**WHAT THIS TASK INVOLVES**
Within the records below is a range that opens at the line with "#6. Круглый стол" and closes at the line with "Трансформация бизнеса (78, 1131)". Return that range word for word, both ends included, and only that range.

**STORED DATA**
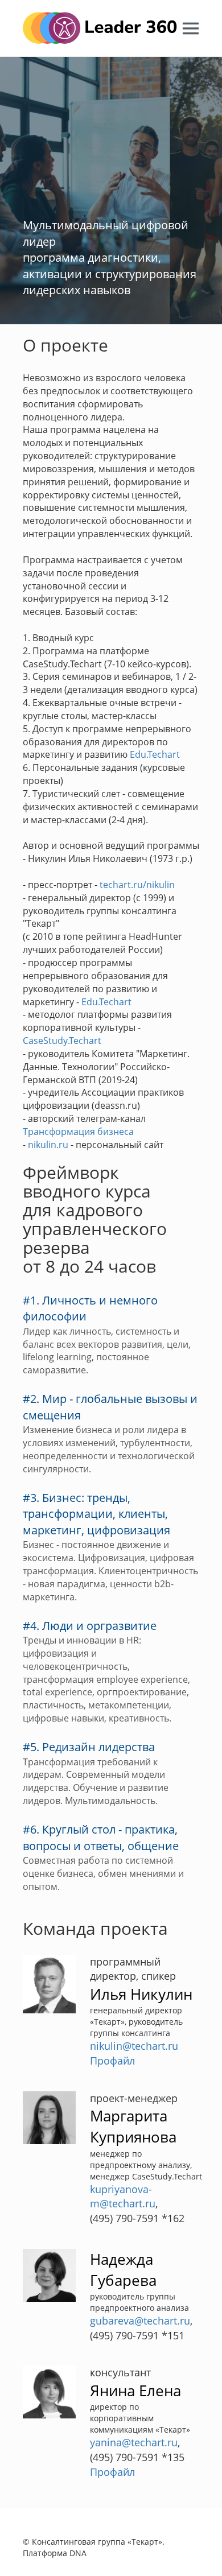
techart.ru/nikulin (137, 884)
...
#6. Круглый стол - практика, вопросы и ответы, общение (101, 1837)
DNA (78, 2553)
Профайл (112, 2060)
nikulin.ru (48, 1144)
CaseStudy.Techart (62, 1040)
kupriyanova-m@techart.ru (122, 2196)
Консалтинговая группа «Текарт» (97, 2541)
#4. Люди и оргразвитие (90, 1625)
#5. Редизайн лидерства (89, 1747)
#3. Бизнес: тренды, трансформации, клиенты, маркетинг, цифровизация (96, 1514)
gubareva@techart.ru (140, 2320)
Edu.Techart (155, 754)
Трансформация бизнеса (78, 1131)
...
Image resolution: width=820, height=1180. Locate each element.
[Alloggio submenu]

**WRITTEN RESPONSE**
#6. Круглый стол - практика, вопросы и ответы, общение (101, 1837)
DNA (78, 2553)
Профайл (112, 2060)
nikulin.ru (48, 1144)
CaseStudy.Techart (62, 1040)
kupriyanova-m@techart.ru (122, 2196)
Консалтинговая группа «Текарт» (97, 2541)
#4. Люди и оргразвитие (90, 1625)
#5. Редизайн лидерства (89, 1747)
#3. Бизнес: тренды, трансформации, клиенты, маркетинг, цифровизация (96, 1514)
gubareva@techart.ru (140, 2320)
Edu.Techart (155, 754)
Трансформация бизнеса (78, 1131)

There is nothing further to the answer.